Show every line of the listing below that contains the word "dropdown", matching case exactly.

——————

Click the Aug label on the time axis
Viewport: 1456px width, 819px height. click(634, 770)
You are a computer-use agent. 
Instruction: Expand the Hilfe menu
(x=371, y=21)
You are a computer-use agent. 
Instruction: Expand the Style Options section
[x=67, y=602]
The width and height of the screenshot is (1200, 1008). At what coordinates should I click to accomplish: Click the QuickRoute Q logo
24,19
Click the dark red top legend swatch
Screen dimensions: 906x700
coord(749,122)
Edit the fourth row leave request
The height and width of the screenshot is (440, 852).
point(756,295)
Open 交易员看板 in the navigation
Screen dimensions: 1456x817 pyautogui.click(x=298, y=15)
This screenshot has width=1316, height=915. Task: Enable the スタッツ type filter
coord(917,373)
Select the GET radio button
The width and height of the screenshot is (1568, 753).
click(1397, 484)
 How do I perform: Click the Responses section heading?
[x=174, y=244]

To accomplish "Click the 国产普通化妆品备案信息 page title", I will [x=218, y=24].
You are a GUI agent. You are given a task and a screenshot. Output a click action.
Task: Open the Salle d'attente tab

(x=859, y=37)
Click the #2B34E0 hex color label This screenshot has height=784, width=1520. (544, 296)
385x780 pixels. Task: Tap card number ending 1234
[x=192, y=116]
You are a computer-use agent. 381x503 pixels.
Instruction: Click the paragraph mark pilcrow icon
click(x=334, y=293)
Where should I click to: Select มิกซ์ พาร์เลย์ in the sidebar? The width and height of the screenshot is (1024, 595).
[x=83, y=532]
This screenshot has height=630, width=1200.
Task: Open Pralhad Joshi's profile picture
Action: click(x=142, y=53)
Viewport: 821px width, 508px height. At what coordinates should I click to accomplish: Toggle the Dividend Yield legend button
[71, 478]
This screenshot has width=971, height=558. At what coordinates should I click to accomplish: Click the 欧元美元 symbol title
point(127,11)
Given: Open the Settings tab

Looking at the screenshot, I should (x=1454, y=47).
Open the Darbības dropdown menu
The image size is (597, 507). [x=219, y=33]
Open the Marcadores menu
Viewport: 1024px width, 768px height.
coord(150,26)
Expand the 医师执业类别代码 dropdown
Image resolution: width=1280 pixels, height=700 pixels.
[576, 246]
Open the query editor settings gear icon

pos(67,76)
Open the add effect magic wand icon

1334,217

——————

Written solution –
Open the Darbības dropdown menu
Expand the 医师执业类别代码 dropdown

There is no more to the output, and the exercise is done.